Walmart wants to bring its ‘everyday low prices’ to healthcare

Sept. 21, 2018

Walmart signed a deal last month with Anthem, one of the nation’s largest insurers, to entice more Medicare enrollees to buy over-the-counter medications and health supplies at its stores. It recently tapped former Humana executive Sean Slovenski to lead its health and wellness division. And it was reportedly looking to buy PillPack before Amazon purchased the online pharmacy in June.

Walmart is one of the latest—and largest—retailers to expand its reach into the fast-growing and lucrative healthcare arena, which makes up 18% of the nation’s economy and is growing. Amazon is also ramping up its healthcare offerings, and CVS is purchasing Aetna to expand its services.

Walmart’s moves will help it gain a further foothold in this market and deepen its relationship with its 140 million weekly customers. It comes at a time when the mega-retailer is looking to fend off rivals, including Amazon.

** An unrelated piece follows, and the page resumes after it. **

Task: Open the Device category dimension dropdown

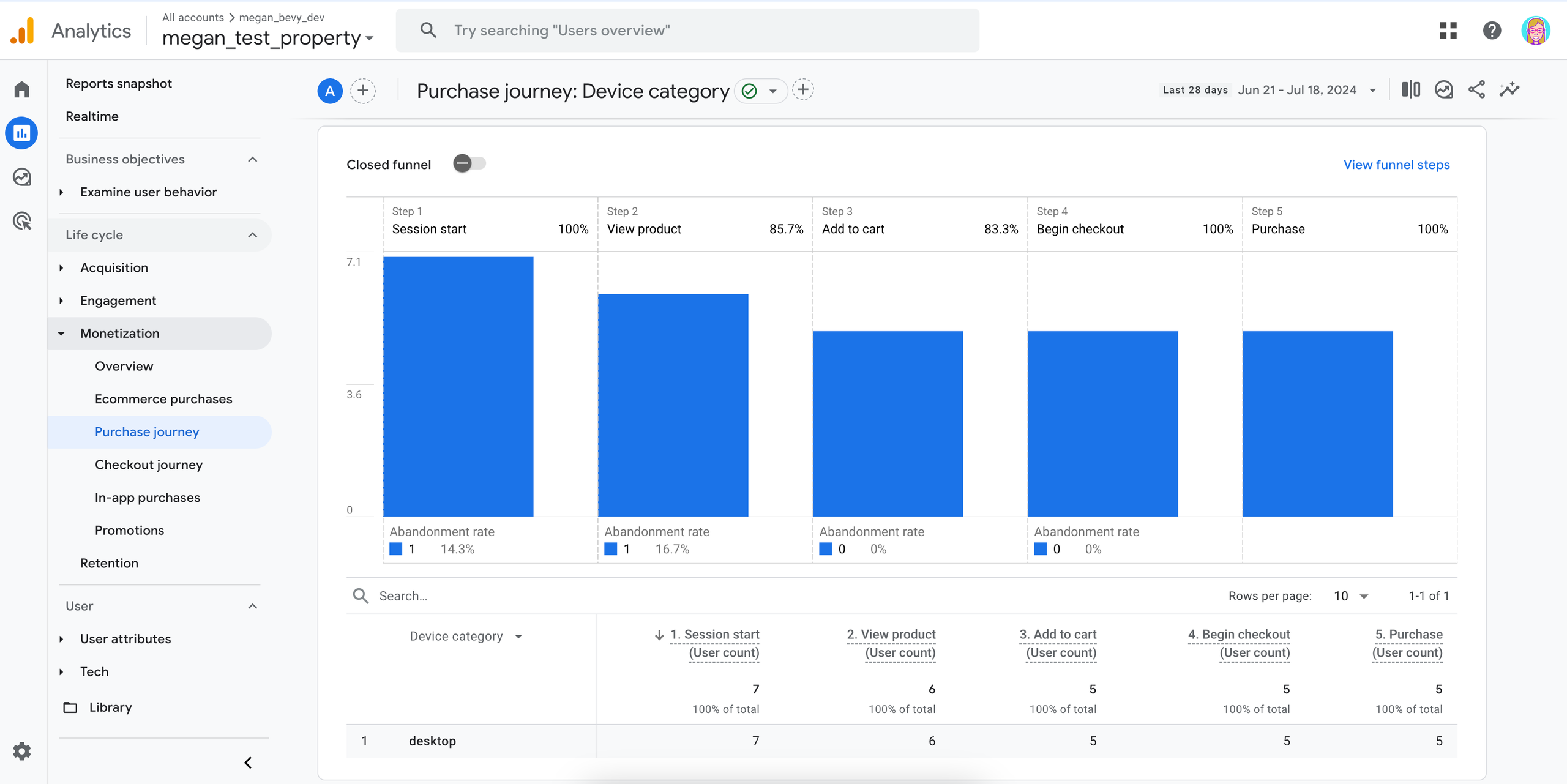Action: pyautogui.click(x=465, y=637)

Already one of the nation’s leading pharmacies, Walmart could look to provide more low-cost health services, including basic medical care through nurse practitioners, physician assistants or even doctors, experts predict.

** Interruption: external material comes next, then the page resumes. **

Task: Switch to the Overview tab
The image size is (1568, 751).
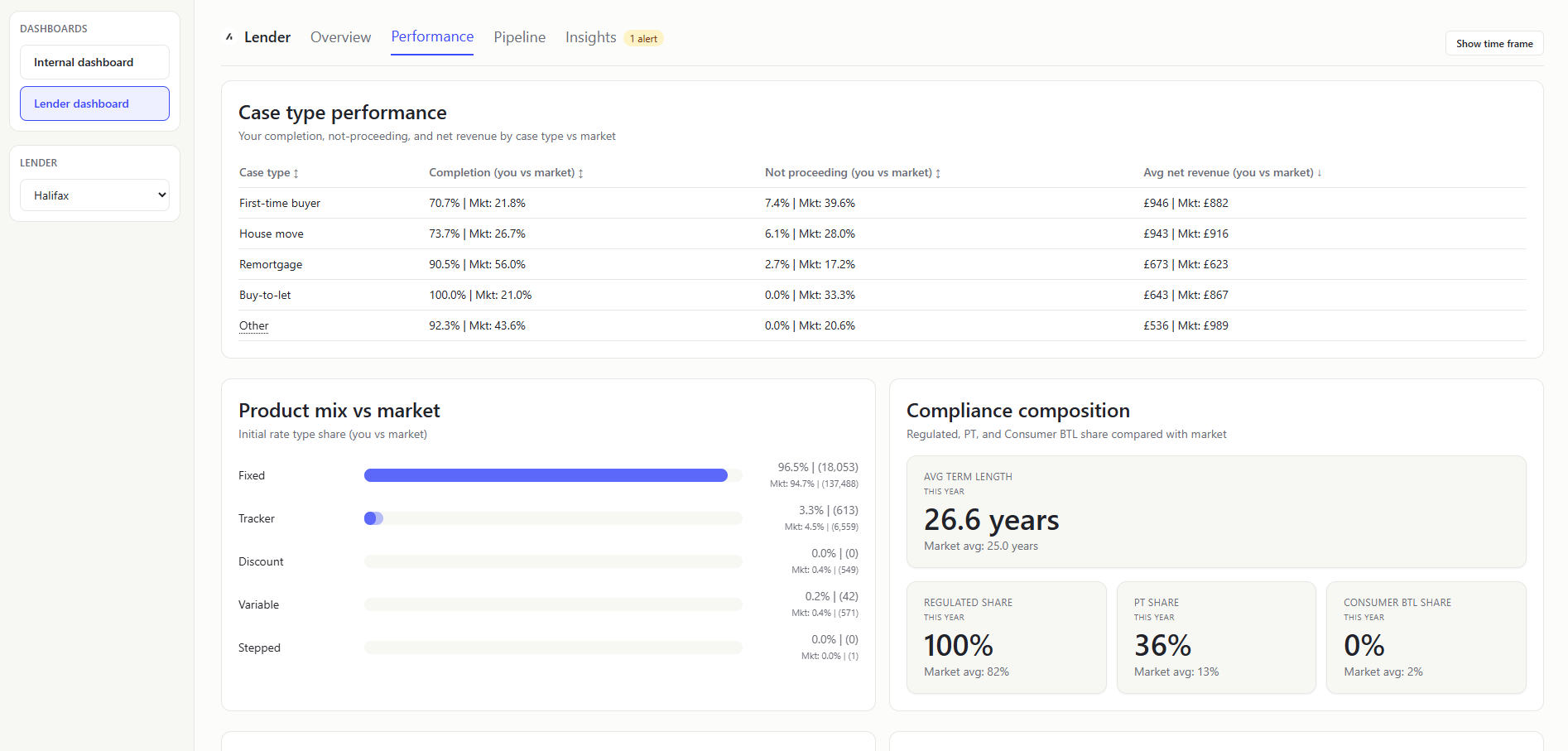Action: (x=340, y=37)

Big discounters such as Walmart may also offer primary care, nutrition and weight counseling and chronic disease management, said Sam Glick, a partner in Oliver Wyman’s health and life sciences consulting practice. That’s one of the main advantages physical retailers have over their online competitors.

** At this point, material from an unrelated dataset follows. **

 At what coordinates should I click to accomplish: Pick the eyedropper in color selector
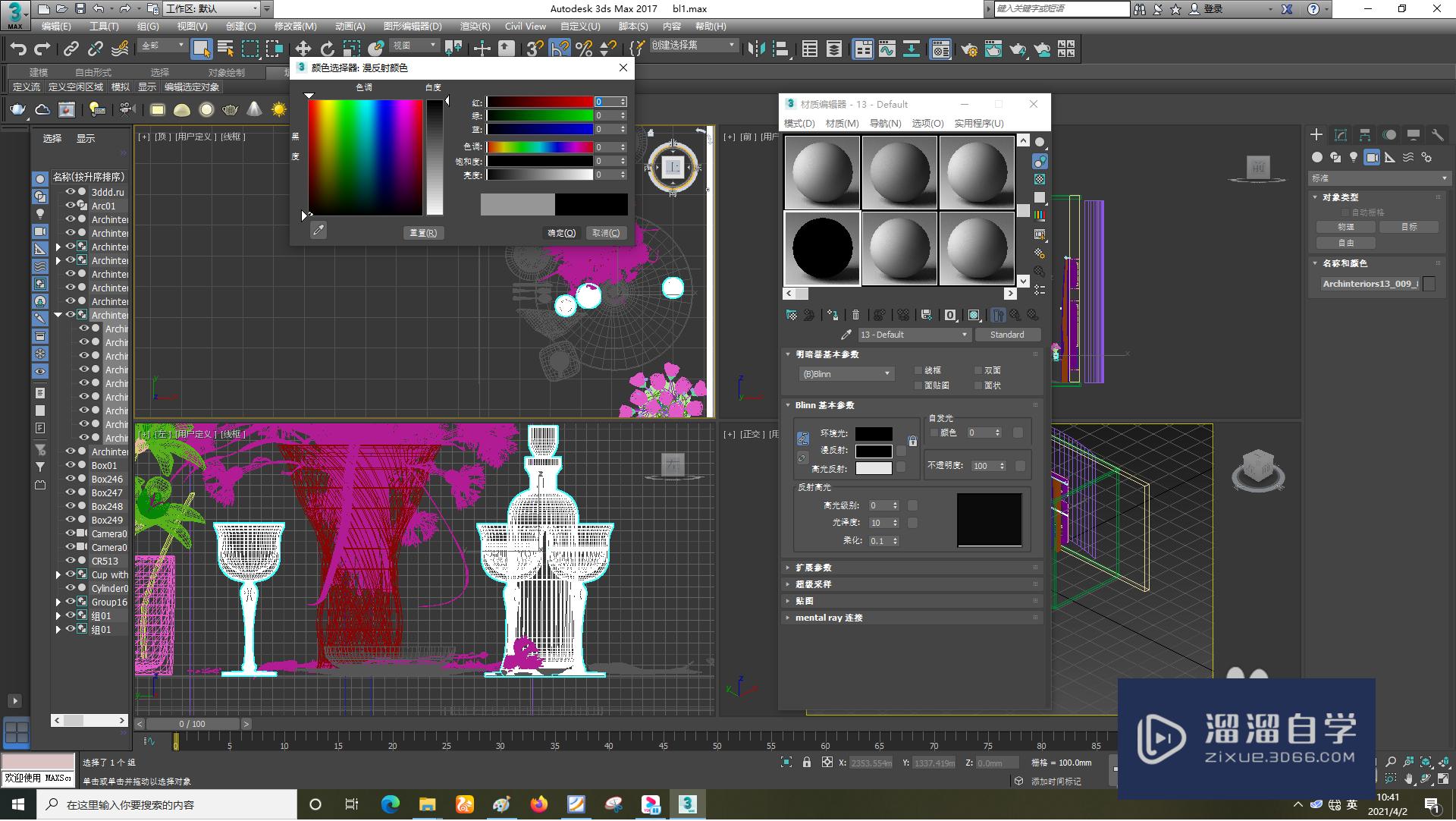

Expanded care was a key motivation behind Walmart’s reported negotiations with Humana earlier this year. The two were exploring a variety of options, including Walmart purchasing the health insurer, according to the Wall Street Journal.

What is healthcare’s allure for Walmart? Medical services typically have higher margins than store products. Since they are often provided in person, there is more opportunity for consumers to pick up other items while visiting the store. And usage is growing, especially as the United States’ population ages.

In particular, Walmart is eyeing both the Medicare and Medicaid markets since many of its customers are senior citizens and lower-income Americans. Its prices are generally lower than at pharmacy chains, such as CVS.

As Walmart expands its healthcare menu, it builds even more ties with its shoppers. Its deal with Anthem, for instance, lets the insurer’s Medicare Advantage customers use their plan benefits to purchase over-the-counter medicine, first aid supplies, support braces and pain relievers from a store.

And Walmart can market its healthy grocery items to certain Medicare Advantage enrollees since the federal government recently allowed insurers to cover such products as a supplemental benefit. This has given the company another advantage over pharmacy chains, which have much more limited food selections.